**Your objective**
Your answer should hold every line of the records below that contains the string "computer".

**Information shown**
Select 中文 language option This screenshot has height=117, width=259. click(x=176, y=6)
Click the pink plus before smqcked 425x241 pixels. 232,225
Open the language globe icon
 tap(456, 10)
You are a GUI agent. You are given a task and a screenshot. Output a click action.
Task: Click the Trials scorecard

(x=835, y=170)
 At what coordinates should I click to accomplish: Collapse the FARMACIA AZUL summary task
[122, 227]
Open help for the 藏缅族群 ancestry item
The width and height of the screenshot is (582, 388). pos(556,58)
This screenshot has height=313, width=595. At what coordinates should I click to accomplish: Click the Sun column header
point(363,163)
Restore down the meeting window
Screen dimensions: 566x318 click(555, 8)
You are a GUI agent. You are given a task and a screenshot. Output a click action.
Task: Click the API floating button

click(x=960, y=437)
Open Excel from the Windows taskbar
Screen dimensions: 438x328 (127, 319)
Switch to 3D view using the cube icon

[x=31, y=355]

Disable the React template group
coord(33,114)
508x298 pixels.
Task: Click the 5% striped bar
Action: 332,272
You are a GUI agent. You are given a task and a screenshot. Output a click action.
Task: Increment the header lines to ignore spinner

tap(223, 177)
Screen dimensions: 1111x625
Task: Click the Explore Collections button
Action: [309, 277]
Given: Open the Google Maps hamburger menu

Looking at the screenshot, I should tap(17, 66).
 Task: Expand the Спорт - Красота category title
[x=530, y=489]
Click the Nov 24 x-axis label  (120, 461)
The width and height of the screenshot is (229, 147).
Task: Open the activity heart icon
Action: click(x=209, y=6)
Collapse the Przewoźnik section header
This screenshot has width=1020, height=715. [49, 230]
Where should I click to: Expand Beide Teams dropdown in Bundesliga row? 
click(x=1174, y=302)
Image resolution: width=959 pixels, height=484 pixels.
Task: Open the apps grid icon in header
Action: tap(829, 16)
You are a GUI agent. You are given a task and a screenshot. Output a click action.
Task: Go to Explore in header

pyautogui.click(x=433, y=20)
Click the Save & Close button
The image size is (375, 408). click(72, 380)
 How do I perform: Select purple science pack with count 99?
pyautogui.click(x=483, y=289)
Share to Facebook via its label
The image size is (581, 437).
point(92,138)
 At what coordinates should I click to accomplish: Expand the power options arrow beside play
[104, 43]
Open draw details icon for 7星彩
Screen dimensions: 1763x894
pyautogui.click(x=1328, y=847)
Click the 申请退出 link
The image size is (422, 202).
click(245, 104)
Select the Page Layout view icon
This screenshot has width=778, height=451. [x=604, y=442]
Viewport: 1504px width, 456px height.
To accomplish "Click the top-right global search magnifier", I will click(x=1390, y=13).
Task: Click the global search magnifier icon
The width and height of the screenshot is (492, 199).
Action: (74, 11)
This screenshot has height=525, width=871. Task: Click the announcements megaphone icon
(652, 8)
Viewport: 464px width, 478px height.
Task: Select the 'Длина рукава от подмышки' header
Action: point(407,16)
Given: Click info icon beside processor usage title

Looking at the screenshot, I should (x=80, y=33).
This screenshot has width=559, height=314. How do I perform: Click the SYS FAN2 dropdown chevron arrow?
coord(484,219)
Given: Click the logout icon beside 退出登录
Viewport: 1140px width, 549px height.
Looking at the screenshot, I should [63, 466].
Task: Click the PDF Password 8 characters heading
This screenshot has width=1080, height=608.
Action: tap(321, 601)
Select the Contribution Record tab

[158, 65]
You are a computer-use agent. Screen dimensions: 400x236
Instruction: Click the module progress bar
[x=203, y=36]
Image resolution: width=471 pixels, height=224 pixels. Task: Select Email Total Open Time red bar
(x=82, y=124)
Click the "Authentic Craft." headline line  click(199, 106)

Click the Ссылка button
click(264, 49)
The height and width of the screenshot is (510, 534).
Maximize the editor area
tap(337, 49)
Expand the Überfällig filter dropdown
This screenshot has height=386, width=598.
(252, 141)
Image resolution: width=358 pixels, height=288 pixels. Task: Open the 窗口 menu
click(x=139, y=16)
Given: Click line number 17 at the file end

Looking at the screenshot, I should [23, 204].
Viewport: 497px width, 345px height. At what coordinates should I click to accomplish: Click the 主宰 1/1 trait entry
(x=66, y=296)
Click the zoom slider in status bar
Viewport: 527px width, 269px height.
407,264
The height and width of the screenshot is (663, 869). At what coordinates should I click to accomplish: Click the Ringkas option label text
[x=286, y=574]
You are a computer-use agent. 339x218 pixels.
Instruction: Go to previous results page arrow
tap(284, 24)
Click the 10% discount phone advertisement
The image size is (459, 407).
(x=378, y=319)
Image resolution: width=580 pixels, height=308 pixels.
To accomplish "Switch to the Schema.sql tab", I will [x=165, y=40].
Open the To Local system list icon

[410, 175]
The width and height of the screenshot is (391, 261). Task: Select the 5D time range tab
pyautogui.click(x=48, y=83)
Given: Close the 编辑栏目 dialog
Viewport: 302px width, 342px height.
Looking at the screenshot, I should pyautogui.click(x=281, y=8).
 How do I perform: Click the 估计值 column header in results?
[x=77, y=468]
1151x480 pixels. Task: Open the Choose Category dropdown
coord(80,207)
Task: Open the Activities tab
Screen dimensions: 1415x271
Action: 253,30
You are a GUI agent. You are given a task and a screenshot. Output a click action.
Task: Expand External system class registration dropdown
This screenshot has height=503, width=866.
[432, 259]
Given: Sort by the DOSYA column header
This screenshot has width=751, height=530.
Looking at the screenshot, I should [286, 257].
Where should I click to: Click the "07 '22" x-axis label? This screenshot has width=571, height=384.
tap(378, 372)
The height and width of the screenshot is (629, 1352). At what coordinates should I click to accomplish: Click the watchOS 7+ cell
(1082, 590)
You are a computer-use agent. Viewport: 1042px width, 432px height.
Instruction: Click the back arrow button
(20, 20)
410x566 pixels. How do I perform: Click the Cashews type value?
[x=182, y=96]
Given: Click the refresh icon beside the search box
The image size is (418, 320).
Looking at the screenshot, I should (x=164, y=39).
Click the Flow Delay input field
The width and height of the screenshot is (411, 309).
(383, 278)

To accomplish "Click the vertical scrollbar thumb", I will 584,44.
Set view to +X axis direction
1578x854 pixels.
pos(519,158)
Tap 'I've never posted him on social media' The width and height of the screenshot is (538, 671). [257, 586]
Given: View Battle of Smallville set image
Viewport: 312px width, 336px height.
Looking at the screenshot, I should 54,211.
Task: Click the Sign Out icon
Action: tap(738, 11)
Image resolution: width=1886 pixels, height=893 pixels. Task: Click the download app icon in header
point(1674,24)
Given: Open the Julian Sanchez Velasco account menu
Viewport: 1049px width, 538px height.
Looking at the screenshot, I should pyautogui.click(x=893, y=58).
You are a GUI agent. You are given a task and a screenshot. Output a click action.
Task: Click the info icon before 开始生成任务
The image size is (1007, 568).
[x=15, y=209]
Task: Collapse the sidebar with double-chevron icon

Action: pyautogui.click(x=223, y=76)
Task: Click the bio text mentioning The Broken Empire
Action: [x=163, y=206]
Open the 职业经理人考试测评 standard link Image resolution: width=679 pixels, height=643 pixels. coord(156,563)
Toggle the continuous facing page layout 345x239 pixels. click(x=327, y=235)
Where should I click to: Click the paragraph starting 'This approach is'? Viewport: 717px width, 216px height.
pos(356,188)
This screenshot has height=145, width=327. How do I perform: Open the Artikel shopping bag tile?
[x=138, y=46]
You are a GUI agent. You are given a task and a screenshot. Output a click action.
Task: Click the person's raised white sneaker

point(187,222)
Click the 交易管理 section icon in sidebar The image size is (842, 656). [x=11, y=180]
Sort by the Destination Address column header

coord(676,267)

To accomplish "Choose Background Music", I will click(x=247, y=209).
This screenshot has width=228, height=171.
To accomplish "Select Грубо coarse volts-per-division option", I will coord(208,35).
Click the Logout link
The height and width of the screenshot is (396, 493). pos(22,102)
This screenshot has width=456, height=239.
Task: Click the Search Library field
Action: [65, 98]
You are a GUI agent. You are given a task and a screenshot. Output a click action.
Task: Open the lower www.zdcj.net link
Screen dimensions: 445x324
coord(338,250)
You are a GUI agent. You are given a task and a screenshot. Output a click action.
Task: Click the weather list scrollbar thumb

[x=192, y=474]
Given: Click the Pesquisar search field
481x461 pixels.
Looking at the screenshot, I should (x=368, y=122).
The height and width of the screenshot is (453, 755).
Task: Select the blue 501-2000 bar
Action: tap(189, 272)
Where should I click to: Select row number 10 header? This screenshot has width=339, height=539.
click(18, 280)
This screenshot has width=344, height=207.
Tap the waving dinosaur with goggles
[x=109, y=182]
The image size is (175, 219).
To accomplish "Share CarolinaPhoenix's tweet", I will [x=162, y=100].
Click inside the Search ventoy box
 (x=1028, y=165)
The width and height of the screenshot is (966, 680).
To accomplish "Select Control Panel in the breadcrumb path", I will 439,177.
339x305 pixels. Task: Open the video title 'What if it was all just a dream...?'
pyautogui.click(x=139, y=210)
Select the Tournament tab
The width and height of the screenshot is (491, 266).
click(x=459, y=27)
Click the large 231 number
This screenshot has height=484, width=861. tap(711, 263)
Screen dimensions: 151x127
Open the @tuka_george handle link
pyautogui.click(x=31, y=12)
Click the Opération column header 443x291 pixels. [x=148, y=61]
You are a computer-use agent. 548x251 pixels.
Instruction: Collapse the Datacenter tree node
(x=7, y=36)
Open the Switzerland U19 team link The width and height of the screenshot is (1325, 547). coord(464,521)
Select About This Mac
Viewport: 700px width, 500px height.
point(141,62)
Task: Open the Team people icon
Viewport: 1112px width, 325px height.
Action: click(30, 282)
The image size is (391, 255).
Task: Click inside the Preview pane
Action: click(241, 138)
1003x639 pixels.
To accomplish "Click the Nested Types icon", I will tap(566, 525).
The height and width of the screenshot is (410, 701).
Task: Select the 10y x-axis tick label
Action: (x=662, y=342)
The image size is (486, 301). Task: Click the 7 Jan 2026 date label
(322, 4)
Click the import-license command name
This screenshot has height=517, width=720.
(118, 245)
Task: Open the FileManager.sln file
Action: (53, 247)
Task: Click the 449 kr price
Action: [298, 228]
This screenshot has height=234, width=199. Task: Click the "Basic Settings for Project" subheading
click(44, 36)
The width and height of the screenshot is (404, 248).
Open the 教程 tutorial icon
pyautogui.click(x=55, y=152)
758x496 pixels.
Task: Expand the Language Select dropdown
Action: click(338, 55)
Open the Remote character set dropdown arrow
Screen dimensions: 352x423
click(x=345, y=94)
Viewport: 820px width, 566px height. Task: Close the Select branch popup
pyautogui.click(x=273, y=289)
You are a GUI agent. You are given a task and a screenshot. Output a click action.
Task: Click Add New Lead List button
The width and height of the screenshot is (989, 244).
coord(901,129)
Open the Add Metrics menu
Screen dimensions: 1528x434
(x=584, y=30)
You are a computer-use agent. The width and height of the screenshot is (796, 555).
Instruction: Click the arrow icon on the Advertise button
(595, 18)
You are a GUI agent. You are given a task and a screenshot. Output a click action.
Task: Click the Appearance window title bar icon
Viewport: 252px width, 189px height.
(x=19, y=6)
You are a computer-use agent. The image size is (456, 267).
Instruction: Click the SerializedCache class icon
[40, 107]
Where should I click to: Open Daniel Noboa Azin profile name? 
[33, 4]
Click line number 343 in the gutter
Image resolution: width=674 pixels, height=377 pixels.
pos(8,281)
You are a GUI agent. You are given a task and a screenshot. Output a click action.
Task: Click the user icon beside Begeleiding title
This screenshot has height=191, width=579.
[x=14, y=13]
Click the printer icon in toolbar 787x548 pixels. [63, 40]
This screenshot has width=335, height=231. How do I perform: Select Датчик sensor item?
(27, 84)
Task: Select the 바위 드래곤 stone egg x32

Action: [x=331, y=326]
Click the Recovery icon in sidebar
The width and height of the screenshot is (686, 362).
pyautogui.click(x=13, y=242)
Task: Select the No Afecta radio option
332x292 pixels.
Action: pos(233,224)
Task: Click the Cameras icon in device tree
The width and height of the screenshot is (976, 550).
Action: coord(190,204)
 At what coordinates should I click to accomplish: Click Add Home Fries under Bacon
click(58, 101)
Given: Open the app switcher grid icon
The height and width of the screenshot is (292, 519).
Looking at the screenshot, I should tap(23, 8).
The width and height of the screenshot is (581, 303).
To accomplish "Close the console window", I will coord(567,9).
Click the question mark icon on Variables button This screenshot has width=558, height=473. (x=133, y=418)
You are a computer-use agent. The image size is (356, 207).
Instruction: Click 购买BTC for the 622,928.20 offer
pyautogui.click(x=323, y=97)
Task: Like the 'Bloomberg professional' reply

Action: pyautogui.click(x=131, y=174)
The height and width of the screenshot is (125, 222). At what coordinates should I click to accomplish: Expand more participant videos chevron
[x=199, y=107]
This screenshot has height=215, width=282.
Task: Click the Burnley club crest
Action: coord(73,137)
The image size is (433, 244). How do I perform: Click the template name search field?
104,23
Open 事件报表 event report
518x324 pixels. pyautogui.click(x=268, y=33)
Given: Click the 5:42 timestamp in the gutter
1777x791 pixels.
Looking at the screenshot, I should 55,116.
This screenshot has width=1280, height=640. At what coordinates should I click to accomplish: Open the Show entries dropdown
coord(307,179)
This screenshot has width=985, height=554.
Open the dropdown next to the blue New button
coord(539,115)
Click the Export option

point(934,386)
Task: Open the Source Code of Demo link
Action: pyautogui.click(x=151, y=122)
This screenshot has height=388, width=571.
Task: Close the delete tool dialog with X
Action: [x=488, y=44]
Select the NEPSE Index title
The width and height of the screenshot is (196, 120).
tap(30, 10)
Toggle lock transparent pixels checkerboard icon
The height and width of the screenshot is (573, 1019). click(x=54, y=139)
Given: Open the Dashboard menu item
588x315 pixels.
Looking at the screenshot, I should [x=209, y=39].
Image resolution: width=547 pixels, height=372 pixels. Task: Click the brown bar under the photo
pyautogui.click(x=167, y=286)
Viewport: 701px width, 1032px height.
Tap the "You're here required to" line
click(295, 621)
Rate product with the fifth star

**Solved problem**
You are a computer-use agent. Screen dimensions: 400x236
You are a computer-use agent. 339x218 pixels.
You are a computer-use agent. Viewport: 1042px width, 432px height.
You are a computer-use agent. 548x251 pixels.
You are a computer-use agent. The width and height of the screenshot is (796, 555).
You are a computer-use agent. The image size is (456, 267).
You are a computer-use agent. The image size is (356, 207).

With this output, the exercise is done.